## EXERCISE GOAL
Beginning with the line that holds "Image resolution: width=934" and ending with the last line below, repeat each line exactly, leaving any pictures out.

[Stored data entries]

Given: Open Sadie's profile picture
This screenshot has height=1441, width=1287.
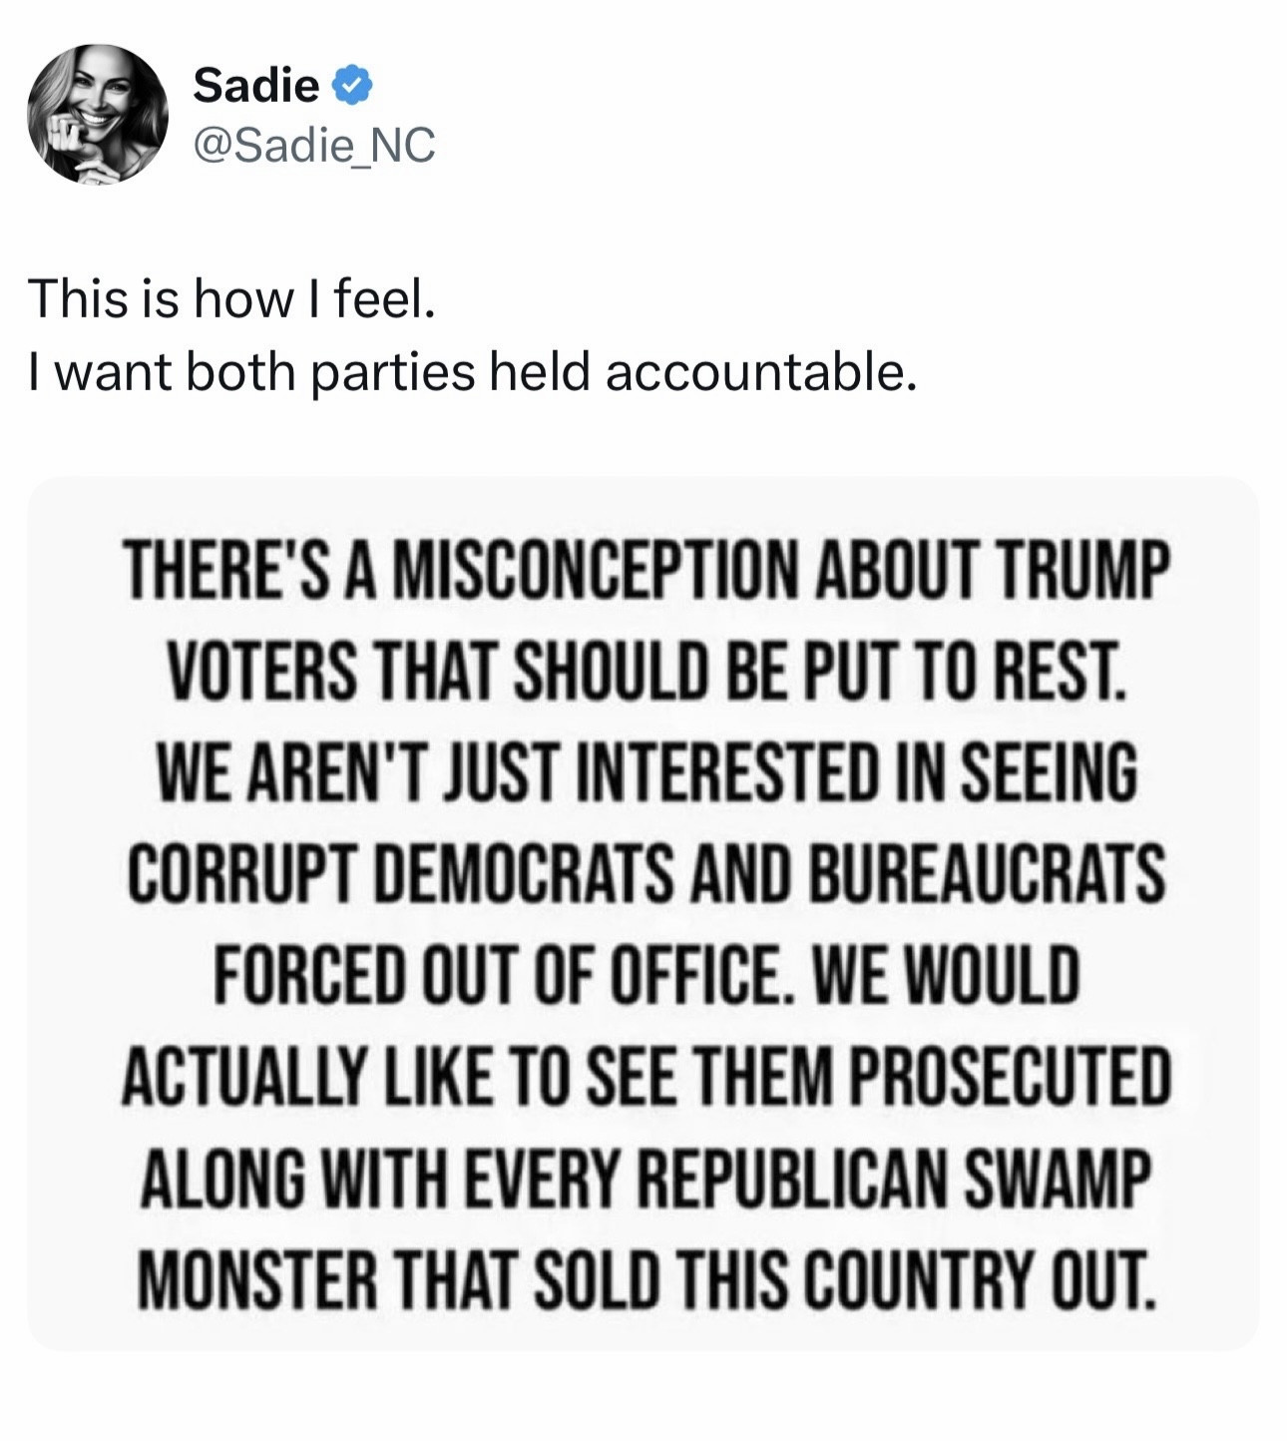Looking at the screenshot, I should click(x=98, y=114).
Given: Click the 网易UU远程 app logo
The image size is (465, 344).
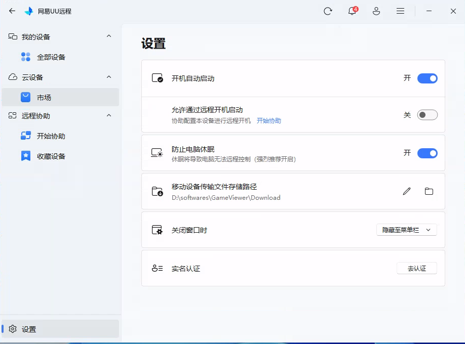Looking at the screenshot, I should click(29, 11).
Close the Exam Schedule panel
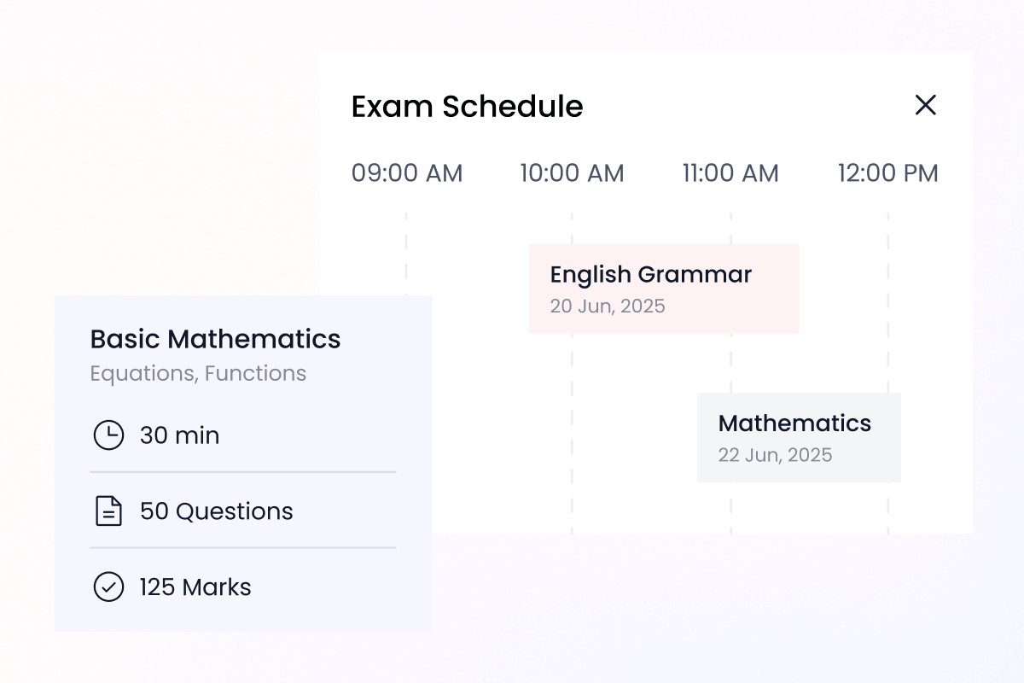 [x=926, y=105]
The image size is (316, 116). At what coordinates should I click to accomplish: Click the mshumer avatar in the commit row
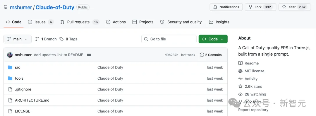[x=10, y=55]
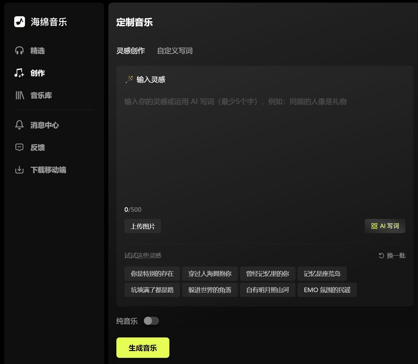Select the chip 躲进世界的角落
The width and height of the screenshot is (418, 364).
(209, 290)
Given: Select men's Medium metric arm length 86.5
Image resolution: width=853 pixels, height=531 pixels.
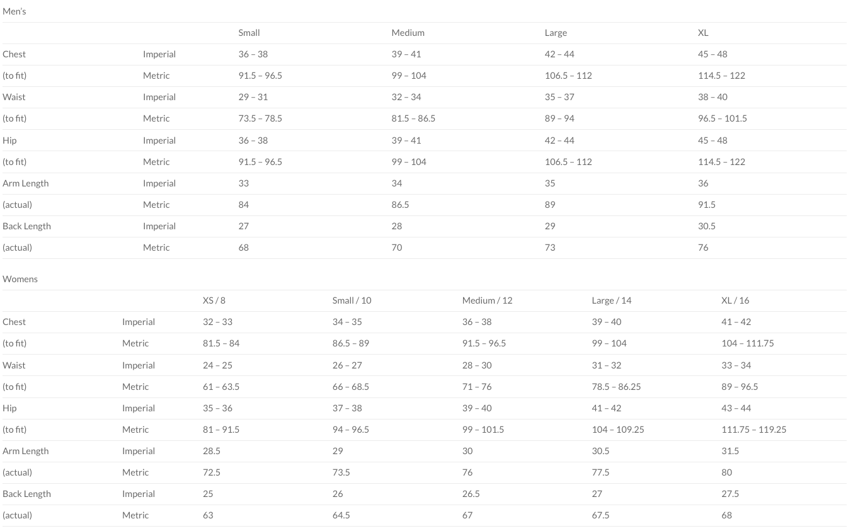Looking at the screenshot, I should coord(400,205).
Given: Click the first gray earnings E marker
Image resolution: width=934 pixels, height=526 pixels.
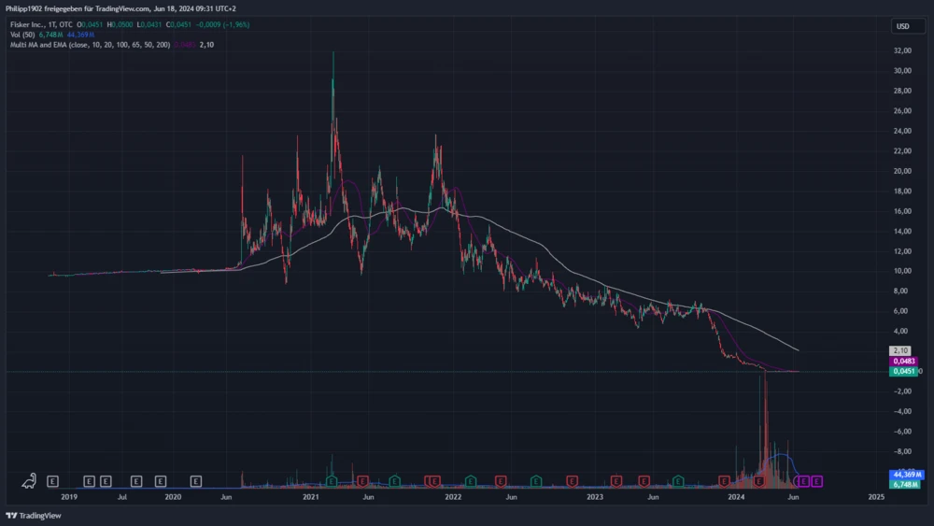Looking at the screenshot, I should pos(53,481).
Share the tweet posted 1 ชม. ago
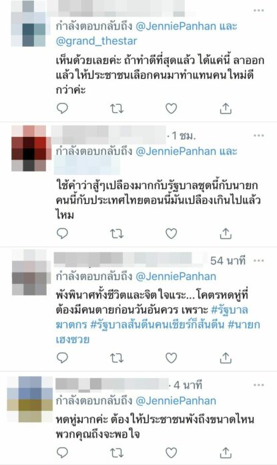 [x=226, y=234]
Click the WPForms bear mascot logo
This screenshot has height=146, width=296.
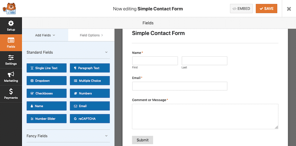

## RESPONSE AREA
Image resolution: width=934 pixels, height=526 pixels.
Looking at the screenshot, I should pos(53,481).
Share the tweet posted 1 ชม. ago
 [x=226, y=234]
Click the WPForms bear mascot logo
This screenshot has height=146, width=296.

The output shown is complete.